SVP-Nationalrat Christoph Mörgeli winkte also Doktorarbeiten durch, die den wissenschaftlichen Standards offenbar klar widersprechen. Teilweise verfügen die Dissertationen nicht einmal über ein Literaturverzeichnis. Eine wissenschaftliche Interpretation der historischen Texte findet nur auf einigen wenigen Seiten statt.
Eine dieser Dissertationen besteht aus 120 Seiten. Volle 100 Seiten bestehen aus einem übersetzten und danach abgeschriebenen Text – vom Altdeutsch ins moderne Deutsch.
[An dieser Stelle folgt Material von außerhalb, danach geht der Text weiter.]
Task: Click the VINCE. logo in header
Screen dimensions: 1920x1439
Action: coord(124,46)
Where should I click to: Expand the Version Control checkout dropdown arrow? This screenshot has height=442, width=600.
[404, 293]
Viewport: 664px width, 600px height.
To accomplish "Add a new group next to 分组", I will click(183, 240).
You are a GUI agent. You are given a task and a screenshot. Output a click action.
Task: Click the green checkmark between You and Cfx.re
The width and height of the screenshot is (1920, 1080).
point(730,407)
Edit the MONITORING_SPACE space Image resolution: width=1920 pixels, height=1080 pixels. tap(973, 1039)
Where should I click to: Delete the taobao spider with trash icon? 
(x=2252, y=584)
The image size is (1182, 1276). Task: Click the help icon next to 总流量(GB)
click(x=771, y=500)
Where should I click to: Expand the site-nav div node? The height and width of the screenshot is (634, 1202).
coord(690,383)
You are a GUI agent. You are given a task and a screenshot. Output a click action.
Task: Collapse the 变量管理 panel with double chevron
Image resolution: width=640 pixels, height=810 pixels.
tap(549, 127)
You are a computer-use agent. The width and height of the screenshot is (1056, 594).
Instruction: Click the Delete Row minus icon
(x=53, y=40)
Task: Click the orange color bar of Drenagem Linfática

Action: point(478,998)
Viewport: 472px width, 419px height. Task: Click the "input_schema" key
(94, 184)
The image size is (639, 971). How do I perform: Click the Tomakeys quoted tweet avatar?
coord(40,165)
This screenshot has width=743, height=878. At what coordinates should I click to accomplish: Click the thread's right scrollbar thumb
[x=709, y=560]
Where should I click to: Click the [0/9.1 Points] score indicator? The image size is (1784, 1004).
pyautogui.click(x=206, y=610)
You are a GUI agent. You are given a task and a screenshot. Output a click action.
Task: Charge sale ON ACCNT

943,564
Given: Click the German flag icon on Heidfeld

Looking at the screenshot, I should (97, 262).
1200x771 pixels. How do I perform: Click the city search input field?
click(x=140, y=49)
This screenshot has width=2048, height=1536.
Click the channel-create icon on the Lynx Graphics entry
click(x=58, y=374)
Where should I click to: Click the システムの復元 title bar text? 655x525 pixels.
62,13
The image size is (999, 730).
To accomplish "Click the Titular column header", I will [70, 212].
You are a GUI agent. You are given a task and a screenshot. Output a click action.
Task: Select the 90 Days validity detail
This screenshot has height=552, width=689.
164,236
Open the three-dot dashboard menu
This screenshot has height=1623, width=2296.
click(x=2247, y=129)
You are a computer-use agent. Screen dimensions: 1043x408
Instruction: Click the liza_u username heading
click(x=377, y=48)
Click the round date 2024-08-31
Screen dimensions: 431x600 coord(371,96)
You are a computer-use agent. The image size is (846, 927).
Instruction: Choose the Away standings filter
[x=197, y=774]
Abschreibe-Dissertationen während 18 Jahren
Wissenschaftler Mörgeli betreute fast 20 Jahre lang solch wissenschaftlich zweifelhafte Dissertationen: Er empfahl von 1994 bis 2012 jeweils in den betreffenden Dissertations-Gutachten, Doktoranden den begehrten Doktortitel auszustellen. Unterschrieben für die Doktortitel haben zudem Mörgelis Chef am medizin-historischen Institut, Beat Rüttimann, sowie der jeweilige Dekan der medizinischen Fakultät an der Universität Zürich.
Plagiats-Expertin ist schockiert
Michelle Bergadaa forscht – im Auftrag der Universität Genf – wie Plagiate und falsche Doktortitel verhindert werden können. Die Wissenschaftsexpertin hat die Dissertationen für die «Rundschau» untersucht. Bergadaa: «Ich bin schockiert. Ich verstehe nicht, wie ein Professor und eine Universität solche Dissertationen durchgehen lassen können.»
Expertin fordert unabhängige Untersuchungskommission
Bergadaa fordert jetzt die Leitung der Universität Zürich unverzüglich auf, sämtliche von Professor Mörgeli und seinem Chef Beat Rüttimann vergebenen Doktortitel zu untersuchen. «Die Universität Zürich muss jede Dissertation untersuchen. Eine unabhängige Expertenkommission muss jede Arbeit überprüfen und allenfalls die Doktortitel entziehen.»
In Basel oder Bern kaum möglich
Die Verantwortlichen der Universtät Bern und Basel erklären in der «Rundschau», solche Abschreib-Dissertationen wären bei ihnen nicht möglich. Klar ist: Bei Geistes-Wissenschaftlern vergehen mitunter Jahre, bis sie den begehrten Titel erhalten. Bei Medizinern geht es in der Regel deutlich schneller. Dass aber eine blosse Übersetzung eines alten Textes ausreicht, um sich mit dem Doktortitel zu schmücken, ist eine neue Dimension.
Mörgelis langjähriger Wegbegleiter und Direktor des medizin-historischen Instituts, Beat Rüttimann, wollte nicht mit der «Rundschau» sprechen.